## TASK ITEM
Which of the lines below mention the word "computer"? Pull each one out.

## INPUT FOR THIS TASK
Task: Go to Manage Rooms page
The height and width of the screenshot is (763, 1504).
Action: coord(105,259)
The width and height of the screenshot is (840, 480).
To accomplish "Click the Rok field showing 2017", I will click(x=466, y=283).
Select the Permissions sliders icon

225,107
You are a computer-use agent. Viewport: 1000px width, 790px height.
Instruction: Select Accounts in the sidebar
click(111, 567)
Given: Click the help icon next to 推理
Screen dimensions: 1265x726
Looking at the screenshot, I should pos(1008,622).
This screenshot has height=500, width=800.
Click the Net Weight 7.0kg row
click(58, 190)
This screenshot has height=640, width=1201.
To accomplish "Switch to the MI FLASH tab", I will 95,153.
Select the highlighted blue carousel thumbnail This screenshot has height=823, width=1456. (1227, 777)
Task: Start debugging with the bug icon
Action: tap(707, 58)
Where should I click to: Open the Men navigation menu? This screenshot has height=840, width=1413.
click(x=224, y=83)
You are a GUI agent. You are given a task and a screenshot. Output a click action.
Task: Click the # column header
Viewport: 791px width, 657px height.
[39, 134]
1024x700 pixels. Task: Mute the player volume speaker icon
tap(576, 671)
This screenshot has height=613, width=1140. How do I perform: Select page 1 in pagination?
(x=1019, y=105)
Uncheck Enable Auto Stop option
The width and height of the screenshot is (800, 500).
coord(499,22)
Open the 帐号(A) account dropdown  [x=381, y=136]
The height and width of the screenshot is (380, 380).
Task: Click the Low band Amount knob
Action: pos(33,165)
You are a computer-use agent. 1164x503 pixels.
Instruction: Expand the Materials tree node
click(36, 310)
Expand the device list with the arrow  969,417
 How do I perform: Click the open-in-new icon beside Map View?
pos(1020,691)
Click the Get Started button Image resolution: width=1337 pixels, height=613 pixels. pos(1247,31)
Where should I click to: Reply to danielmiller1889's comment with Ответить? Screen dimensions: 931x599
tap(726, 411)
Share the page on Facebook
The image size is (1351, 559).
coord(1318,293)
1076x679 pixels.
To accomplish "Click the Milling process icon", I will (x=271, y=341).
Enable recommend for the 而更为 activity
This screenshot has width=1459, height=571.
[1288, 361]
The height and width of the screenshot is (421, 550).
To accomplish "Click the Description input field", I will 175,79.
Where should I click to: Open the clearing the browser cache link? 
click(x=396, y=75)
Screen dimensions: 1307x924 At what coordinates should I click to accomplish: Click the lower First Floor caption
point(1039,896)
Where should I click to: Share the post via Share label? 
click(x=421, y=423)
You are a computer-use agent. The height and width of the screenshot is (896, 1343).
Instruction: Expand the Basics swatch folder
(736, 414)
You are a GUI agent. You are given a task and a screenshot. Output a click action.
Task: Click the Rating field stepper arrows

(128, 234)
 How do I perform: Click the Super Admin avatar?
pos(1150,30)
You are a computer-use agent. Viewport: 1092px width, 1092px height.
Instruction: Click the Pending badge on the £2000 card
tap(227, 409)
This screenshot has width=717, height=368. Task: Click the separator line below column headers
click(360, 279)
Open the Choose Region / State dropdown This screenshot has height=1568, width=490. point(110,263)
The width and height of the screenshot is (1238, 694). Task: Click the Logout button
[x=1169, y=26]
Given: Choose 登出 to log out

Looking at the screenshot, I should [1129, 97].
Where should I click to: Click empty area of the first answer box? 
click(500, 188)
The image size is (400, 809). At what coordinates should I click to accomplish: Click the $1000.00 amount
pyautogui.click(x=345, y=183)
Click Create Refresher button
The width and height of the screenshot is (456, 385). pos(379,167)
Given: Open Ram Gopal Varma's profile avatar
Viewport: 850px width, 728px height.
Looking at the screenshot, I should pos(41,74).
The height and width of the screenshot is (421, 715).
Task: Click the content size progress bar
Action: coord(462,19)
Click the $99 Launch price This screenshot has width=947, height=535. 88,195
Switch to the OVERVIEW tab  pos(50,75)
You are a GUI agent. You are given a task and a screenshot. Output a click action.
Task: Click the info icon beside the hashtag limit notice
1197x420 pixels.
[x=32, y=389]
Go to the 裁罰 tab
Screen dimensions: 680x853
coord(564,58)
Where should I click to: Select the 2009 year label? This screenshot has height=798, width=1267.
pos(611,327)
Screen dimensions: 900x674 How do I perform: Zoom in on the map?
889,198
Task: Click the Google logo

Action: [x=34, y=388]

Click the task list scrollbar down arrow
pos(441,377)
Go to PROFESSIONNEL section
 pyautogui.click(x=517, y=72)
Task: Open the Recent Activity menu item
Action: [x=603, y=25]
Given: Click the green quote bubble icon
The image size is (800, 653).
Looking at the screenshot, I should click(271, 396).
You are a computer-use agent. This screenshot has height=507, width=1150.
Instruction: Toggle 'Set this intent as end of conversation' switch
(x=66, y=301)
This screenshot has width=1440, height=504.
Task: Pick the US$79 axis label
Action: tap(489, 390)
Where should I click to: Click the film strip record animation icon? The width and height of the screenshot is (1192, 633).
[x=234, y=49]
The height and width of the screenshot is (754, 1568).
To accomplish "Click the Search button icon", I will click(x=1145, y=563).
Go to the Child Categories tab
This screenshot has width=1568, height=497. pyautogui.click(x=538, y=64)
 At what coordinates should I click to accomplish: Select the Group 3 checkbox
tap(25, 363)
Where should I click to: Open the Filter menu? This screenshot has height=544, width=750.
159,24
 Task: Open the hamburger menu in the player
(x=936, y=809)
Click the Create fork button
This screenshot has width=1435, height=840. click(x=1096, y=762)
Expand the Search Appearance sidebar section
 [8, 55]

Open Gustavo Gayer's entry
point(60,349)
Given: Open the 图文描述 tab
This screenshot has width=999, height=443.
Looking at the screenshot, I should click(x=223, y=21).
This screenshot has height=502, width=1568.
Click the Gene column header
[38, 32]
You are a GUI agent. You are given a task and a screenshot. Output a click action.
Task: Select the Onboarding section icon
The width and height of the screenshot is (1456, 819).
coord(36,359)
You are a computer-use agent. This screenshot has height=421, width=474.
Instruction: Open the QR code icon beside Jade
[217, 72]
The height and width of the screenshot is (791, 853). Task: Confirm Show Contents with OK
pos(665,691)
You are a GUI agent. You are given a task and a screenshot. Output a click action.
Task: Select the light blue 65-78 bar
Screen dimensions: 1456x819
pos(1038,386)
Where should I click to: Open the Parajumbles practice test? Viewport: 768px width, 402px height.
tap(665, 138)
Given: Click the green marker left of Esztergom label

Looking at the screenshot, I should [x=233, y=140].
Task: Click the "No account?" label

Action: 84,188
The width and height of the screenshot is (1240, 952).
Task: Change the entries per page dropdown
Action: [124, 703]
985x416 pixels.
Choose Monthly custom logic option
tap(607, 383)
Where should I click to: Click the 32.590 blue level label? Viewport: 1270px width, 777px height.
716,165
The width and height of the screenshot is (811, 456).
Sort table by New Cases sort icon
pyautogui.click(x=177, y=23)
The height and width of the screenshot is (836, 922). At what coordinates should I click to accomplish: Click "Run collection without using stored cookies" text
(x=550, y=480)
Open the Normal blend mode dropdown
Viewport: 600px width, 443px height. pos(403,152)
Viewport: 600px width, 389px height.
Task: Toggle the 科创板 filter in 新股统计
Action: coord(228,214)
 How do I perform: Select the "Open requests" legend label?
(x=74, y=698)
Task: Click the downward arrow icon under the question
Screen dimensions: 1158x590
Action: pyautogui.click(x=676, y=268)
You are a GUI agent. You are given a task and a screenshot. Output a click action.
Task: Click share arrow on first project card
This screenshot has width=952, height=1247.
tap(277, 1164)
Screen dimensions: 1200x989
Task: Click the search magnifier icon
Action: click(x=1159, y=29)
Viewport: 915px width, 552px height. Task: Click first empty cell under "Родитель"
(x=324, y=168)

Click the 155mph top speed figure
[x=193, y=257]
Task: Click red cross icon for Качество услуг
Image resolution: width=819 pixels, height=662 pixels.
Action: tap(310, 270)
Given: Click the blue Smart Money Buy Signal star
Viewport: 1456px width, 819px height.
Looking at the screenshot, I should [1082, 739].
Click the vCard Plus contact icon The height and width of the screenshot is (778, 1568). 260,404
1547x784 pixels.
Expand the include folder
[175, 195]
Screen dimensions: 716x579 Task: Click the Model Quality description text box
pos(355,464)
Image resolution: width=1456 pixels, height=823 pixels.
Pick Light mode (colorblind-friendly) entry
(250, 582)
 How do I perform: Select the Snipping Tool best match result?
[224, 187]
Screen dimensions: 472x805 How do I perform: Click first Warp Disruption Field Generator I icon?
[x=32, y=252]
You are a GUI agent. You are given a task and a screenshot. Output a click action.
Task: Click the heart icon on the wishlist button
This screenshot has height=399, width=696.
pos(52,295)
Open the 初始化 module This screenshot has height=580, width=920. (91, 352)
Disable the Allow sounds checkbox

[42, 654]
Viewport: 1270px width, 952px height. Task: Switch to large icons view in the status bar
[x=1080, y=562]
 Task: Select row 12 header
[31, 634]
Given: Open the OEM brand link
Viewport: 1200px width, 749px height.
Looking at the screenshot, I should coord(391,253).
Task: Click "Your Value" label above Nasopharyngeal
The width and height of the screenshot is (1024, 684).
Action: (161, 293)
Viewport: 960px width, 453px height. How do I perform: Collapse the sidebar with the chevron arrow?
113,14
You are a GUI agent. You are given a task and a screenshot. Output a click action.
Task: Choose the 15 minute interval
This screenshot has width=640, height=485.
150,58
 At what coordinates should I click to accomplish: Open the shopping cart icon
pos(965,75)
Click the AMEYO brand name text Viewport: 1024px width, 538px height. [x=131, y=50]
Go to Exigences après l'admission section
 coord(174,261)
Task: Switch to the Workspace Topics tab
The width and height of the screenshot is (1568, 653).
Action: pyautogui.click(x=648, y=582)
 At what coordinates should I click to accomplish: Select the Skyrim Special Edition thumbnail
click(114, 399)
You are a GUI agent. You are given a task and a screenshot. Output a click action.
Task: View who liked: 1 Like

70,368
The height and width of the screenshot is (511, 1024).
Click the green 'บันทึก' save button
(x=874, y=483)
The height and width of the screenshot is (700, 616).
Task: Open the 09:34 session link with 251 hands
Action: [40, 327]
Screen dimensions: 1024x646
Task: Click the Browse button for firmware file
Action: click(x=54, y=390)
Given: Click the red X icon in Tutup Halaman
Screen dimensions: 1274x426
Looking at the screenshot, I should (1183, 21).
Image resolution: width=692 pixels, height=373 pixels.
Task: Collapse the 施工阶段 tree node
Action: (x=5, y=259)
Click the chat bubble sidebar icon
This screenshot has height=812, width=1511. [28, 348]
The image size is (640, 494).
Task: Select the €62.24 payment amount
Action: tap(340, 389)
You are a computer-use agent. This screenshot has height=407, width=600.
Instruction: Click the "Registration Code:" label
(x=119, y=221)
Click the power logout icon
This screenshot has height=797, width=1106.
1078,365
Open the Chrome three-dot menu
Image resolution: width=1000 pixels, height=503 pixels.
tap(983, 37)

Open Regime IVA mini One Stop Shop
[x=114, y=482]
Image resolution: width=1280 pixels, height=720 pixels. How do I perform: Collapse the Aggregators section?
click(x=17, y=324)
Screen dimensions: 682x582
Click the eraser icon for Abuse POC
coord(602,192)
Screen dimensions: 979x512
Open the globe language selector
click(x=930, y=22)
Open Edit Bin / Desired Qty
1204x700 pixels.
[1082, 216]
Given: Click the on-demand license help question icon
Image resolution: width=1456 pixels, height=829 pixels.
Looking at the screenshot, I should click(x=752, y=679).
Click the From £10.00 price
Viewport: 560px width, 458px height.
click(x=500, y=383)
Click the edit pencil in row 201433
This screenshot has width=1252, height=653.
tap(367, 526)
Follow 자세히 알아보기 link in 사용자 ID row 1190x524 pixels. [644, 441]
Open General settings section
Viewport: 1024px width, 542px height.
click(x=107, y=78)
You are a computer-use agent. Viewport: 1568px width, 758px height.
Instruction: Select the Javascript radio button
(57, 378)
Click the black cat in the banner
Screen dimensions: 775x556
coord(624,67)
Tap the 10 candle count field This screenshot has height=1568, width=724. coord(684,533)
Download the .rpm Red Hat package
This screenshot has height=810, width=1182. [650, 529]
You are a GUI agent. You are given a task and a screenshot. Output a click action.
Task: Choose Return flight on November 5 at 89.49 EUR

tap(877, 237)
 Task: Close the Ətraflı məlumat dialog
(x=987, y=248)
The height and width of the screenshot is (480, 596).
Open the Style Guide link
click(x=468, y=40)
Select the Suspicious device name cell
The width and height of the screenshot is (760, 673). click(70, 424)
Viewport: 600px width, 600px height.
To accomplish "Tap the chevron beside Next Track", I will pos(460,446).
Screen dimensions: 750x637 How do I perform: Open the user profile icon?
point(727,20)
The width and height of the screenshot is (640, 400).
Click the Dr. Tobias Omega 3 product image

## EXERCISE ANSWER
You are a computer-use agent. Viewport: 1000px width, 790px height.
You are a computer-use agent. 1164x503 pixels.
You are a computer-use agent. The height and width of the screenshot is (896, 1343).
You are a computer-use agent. Viewport: 1092px width, 1092px height.
You are a computer-use agent. This screenshot has height=507, width=1150.
You are a computer-use agent. This screenshot has height=421, width=474.
You are a computer-use agent. This screenshot has height=407, width=600.
You are a computer-use agent. Viewport: 1568px width, 758px height.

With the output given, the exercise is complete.